Of all the chief executives of the Nigerian Customs Service till date, none has been more powerful than Colonel Hameed Ibrahim Alli (rtd.), the 64 year old criminologist from Dass Local Government Area of Bauchi State. On November 21, 1994, General Sani Abacha (GCFR) appointed him, along with Justice Ibrahim Nadhi Auta, a Federal High Court judge in Lagos, and Justice Etowa Enyong Arikpo, a judge in the Cross River State High Court, to try Ken Saro-Wiwa, Ledum Mitee, Barinom Kiobel, John Kpaniene and Baribor Berai in the aftermath of the Ogoni crisis in Rivers State. On August 22, 1996, the same General Abacha appointed him as the military governor of Kaduna State, where he served till August 1998, after Abacha’s death. On August 27, 2015, President Muhammadu Buhari (GCFR) appointed Colonel Hameed Ibrahim Alli as the comptroller general of the Customs Service.

Data lines -

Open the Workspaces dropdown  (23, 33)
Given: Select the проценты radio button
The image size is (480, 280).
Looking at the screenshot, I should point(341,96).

Exercises -
(a) In the passage on Hameed Ibrahim Alli, put this sentence into Spanish: "On August 27, 2015, President Muhammadu Buhari (GCFR) appointed Colonel Hameed Ibrahim Alli as the comptroller general of the Customs Service."
(b) According to the passage on Hameed Ibrahim Alli, which state did General Abacha make him military governor of?

Solutions per task -
(a) El 27 de agosto de 2015, el presidente Muhammadu Buhari (GCFR) nombró al coronel Hameed Ibrahim Alli contralor general del Servicio de Aduanas.

(b) Kaduna State.